• Exercise aim: Please copy every item below word for word.
# # # # # # #
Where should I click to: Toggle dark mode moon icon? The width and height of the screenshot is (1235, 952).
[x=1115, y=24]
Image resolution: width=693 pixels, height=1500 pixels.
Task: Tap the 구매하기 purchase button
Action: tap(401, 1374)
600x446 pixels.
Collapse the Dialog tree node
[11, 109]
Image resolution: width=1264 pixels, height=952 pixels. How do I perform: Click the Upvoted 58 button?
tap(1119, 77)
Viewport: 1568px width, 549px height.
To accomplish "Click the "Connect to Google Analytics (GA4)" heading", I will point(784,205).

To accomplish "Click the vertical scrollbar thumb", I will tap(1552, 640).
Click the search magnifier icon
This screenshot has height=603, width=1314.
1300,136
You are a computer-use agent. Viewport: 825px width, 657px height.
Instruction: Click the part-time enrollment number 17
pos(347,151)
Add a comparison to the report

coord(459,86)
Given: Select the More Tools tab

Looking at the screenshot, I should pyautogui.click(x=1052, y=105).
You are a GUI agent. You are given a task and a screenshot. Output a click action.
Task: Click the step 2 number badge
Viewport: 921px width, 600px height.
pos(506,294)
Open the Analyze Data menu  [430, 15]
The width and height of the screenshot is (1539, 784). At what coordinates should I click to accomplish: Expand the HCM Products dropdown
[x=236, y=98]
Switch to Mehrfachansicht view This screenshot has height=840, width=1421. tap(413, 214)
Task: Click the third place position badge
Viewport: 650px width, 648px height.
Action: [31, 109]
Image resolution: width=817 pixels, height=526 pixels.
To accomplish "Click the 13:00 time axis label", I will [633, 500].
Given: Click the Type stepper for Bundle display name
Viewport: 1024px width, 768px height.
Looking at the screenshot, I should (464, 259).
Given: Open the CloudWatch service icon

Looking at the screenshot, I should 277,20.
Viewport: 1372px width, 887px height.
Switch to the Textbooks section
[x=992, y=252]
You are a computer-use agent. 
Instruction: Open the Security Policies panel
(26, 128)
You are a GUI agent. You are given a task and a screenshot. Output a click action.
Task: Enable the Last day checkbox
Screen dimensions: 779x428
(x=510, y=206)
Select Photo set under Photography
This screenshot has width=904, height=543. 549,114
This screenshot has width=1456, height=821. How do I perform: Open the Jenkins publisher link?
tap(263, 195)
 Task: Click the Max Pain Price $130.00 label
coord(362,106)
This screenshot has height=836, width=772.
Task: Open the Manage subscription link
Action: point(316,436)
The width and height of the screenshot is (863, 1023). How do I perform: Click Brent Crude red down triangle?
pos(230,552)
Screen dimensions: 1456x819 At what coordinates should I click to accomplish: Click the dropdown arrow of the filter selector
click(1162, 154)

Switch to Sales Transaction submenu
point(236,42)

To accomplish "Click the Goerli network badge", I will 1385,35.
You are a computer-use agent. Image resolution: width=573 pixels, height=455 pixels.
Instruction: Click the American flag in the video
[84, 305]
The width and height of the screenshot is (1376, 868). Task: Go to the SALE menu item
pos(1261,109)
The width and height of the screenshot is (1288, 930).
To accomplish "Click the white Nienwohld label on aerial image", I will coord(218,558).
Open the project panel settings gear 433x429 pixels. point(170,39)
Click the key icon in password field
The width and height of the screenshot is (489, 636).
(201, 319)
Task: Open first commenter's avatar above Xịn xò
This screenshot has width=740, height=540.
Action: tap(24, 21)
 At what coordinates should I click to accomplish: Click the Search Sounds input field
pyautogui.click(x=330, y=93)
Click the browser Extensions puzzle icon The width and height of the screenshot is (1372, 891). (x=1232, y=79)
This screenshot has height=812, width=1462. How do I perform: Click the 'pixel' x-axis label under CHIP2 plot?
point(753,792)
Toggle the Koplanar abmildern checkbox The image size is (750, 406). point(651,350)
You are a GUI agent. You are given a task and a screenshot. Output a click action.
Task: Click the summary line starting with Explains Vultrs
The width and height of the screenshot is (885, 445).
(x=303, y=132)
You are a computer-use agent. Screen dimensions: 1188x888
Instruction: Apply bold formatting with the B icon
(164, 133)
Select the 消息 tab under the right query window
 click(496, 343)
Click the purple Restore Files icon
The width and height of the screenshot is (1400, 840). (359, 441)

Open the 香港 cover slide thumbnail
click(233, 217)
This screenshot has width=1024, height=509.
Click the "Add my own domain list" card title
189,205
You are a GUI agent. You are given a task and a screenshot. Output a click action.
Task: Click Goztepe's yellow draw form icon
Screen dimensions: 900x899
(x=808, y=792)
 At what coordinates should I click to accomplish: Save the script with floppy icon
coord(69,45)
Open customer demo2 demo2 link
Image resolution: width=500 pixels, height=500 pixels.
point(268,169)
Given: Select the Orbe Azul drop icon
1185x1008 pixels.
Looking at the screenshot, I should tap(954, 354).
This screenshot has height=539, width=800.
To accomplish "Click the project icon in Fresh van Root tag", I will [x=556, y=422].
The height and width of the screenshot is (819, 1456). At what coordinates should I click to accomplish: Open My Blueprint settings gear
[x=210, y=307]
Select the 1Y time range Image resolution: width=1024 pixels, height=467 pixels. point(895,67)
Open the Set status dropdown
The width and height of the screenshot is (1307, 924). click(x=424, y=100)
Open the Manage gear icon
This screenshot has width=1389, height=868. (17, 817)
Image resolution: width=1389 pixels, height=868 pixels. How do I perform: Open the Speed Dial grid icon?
# # # # # # #
• Solution to this exercise:
Where should I click to: Toggle dark mode moon icon? The width and height of the screenshot is (1235, 952).
[x=1115, y=24]
Image resolution: width=693 pixels, height=1500 pixels.
Task: Tap the 구매하기 purchase button
Action: tap(401, 1374)
600x446 pixels.
Collapse the Dialog tree node
[11, 109]
Image resolution: width=1264 pixels, height=952 pixels. How do I perform: Click the Upvoted 58 button?
tap(1119, 77)
Viewport: 1568px width, 549px height.
To accomplish "Click the "Connect to Google Analytics (GA4)" heading", I will point(784,205).

To accomplish "Click the vertical scrollbar thumb", I will tap(1552, 640).
Click the search magnifier icon
This screenshot has height=603, width=1314.
1300,136
You are a computer-use agent. Viewport: 825px width, 657px height.
Instruction: Click the part-time enrollment number 17
pos(347,151)
Add a comparison to the report

coord(459,86)
Given: Select the More Tools tab

Looking at the screenshot, I should pyautogui.click(x=1052, y=105).
You are a GUI agent. You are given a task and a screenshot. Output a click action.
Task: Click the step 2 number badge
Viewport: 921px width, 600px height.
pos(506,294)
Open the Analyze Data menu  [430, 15]
The width and height of the screenshot is (1539, 784). At what coordinates should I click to accomplish: Expand the HCM Products dropdown
[x=236, y=98]
Switch to Mehrfachansicht view This screenshot has height=840, width=1421. tap(413, 214)
Task: Click the third place position badge
Viewport: 650px width, 648px height.
Action: [31, 109]
Image resolution: width=817 pixels, height=526 pixels.
To accomplish "Click the 13:00 time axis label", I will [633, 500].
Given: Click the Type stepper for Bundle display name
Viewport: 1024px width, 768px height.
Looking at the screenshot, I should (464, 259).
Given: Open the CloudWatch service icon

Looking at the screenshot, I should 277,20.
Viewport: 1372px width, 887px height.
Switch to the Textbooks section
[x=992, y=252]
You are a computer-use agent. 
Instruction: Open the Security Policies panel
(26, 128)
You are a GUI agent. You are given a task and a screenshot. Output a click action.
Task: Enable the Last day checkbox
Screen dimensions: 779x428
(x=510, y=206)
Select Photo set under Photography
This screenshot has width=904, height=543. 549,114
This screenshot has width=1456, height=821. How do I perform: Open the Jenkins publisher link?
tap(263, 195)
 Task: Click the Max Pain Price $130.00 label
coord(362,106)
This screenshot has height=836, width=772.
Task: Open the Manage subscription link
Action: point(316,436)
The width and height of the screenshot is (863, 1023). How do I perform: Click Brent Crude red down triangle?
pos(230,552)
Screen dimensions: 1456x819 At what coordinates should I click to accomplish: Click the dropdown arrow of the filter selector
click(1162, 154)

Switch to Sales Transaction submenu
point(236,42)

To accomplish "Click the Goerli network badge", I will 1385,35.
You are a computer-use agent. Image resolution: width=573 pixels, height=455 pixels.
Instruction: Click the American flag in the video
[84, 305]
The width and height of the screenshot is (1376, 868). Task: Go to the SALE menu item
pos(1261,109)
The width and height of the screenshot is (1288, 930).
To accomplish "Click the white Nienwohld label on aerial image", I will coord(218,558).
Open the project panel settings gear 433x429 pixels. point(170,39)
Click the key icon in password field
The width and height of the screenshot is (489, 636).
(201, 319)
Task: Open first commenter's avatar above Xịn xò
This screenshot has width=740, height=540.
Action: tap(24, 21)
 At what coordinates should I click to accomplish: Click the Search Sounds input field
pyautogui.click(x=330, y=93)
Click the browser Extensions puzzle icon The width and height of the screenshot is (1372, 891). (x=1232, y=79)
This screenshot has height=812, width=1462. How do I perform: Click the 'pixel' x-axis label under CHIP2 plot?
point(753,792)
Toggle the Koplanar abmildern checkbox The image size is (750, 406). point(651,350)
You are a GUI agent. You are given a task and a screenshot. Output a click action.
Task: Click the summary line starting with Explains Vultrs
The width and height of the screenshot is (885, 445).
(x=303, y=132)
You are a computer-use agent. Screen dimensions: 1188x888
Instruction: Apply bold formatting with the B icon
(164, 133)
Select the 消息 tab under the right query window
 click(496, 343)
Click the purple Restore Files icon
The width and height of the screenshot is (1400, 840). (359, 441)

Open the 香港 cover slide thumbnail
click(233, 217)
This screenshot has width=1024, height=509.
Click the "Add my own domain list" card title
189,205
You are a GUI agent. You are given a task and a screenshot. Output a click action.
Task: Click Goztepe's yellow draw form icon
Screen dimensions: 900x899
(x=808, y=792)
 At what coordinates should I click to accomplish: Save the script with floppy icon
coord(69,45)
Open customer demo2 demo2 link
Image resolution: width=500 pixels, height=500 pixels.
point(268,169)
Given: Select the Orbe Azul drop icon
1185x1008 pixels.
Looking at the screenshot, I should tap(954, 354).
This screenshot has height=539, width=800.
To accomplish "Click the project icon in Fresh van Root tag", I will [x=556, y=422].
The height and width of the screenshot is (819, 1456). At what coordinates should I click to accomplish: Open My Blueprint settings gear
[x=210, y=307]
Select the 1Y time range Image resolution: width=1024 pixels, height=467 pixels. point(895,67)
Open the Set status dropdown
The width and height of the screenshot is (1307, 924). click(x=424, y=100)
Open the Manage gear icon
This screenshot has width=1389, height=868. (17, 817)
Image resolution: width=1389 pixels, height=868 pixels. How do I perform: Open the Speed Dial grid icon?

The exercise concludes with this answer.